*** Opening Material for this task ***
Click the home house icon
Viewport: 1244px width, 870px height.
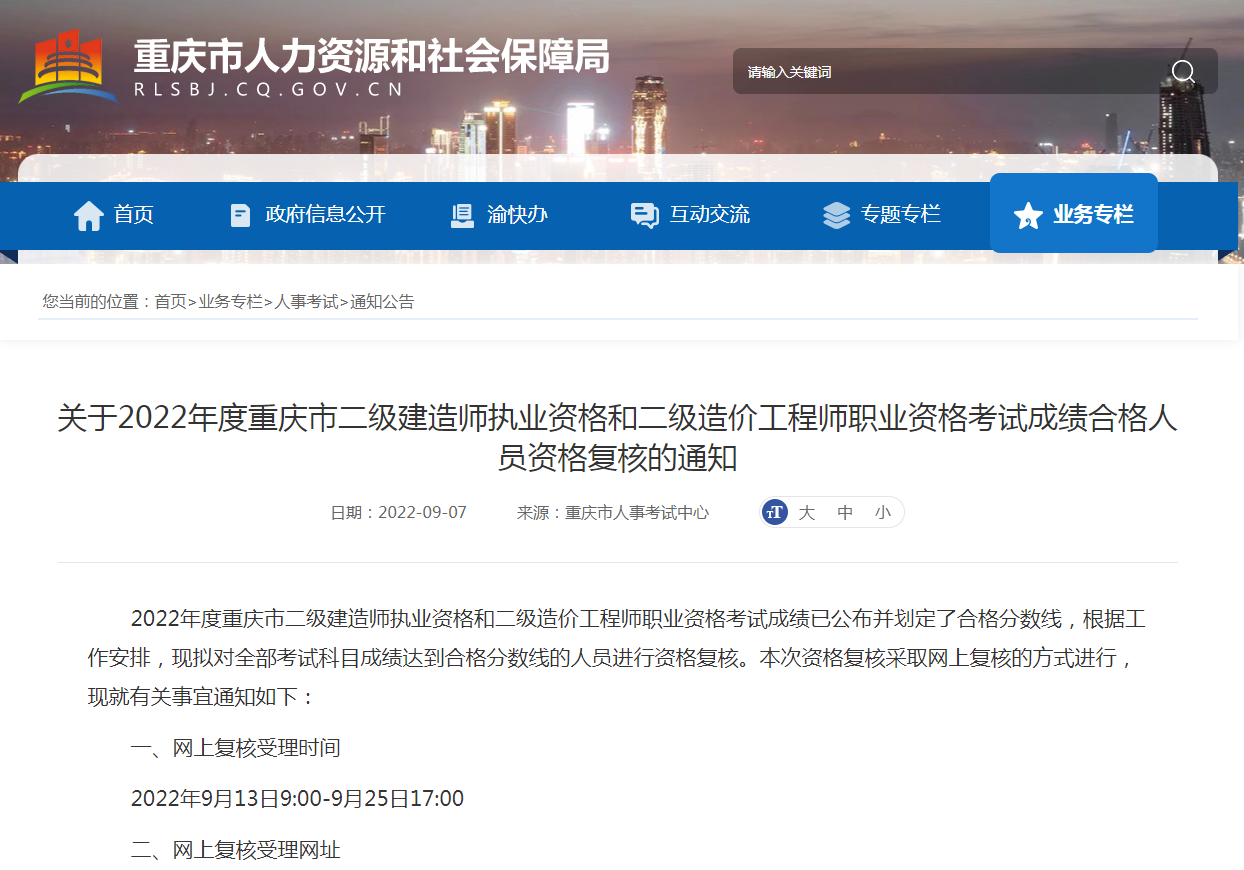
*** Closing Material for this task ***
*** Opening Material for this task ***
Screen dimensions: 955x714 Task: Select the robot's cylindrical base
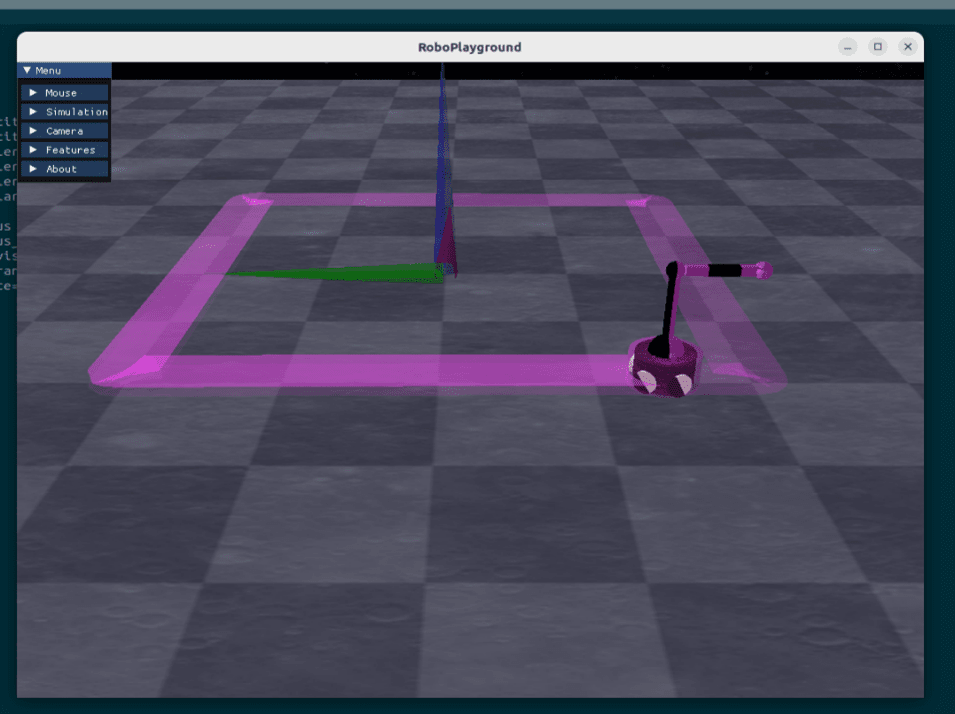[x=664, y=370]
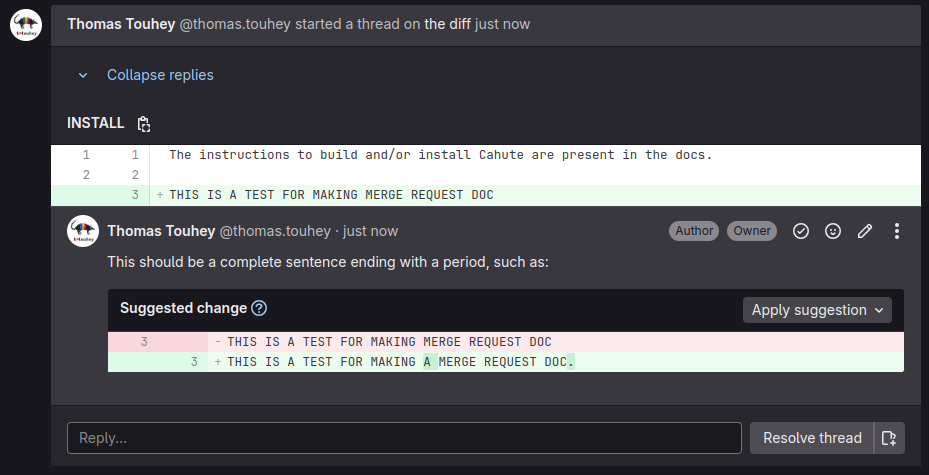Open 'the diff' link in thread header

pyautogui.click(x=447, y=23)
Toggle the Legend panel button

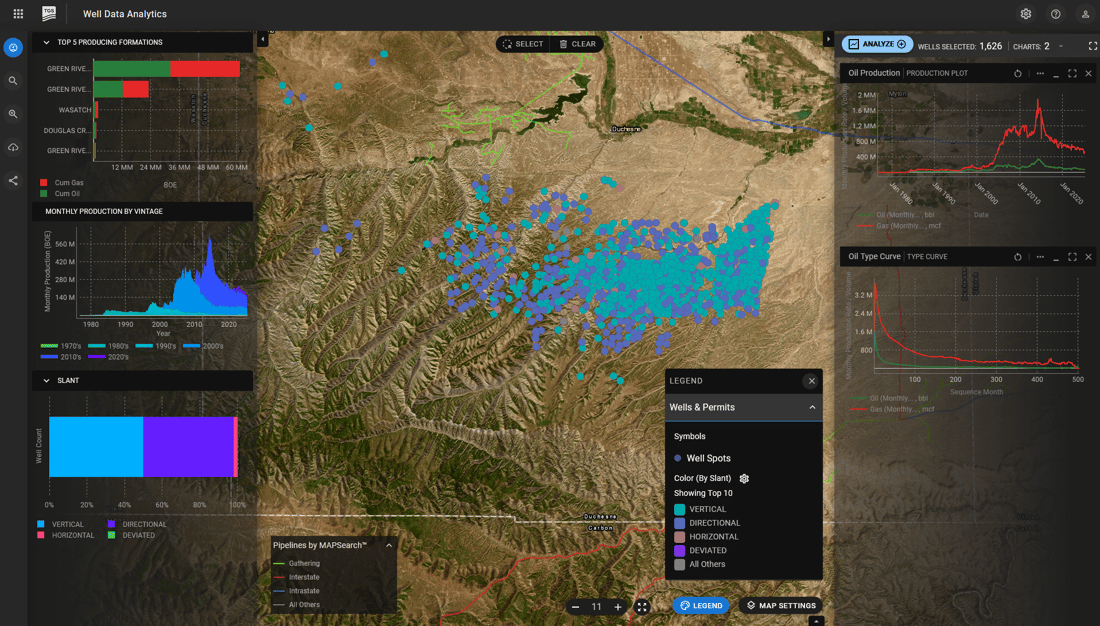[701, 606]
*** Closing Material for this task ***
• Task prompt
Look above for the line with "Click the home house icon"; retype exactly that line, every line after it up to the line with "Viewport: 1244px width, 870px height.", and that line too, nothing else.

• Result of the exercise
Click the home house icon
Viewport: 1244px width, 870px height.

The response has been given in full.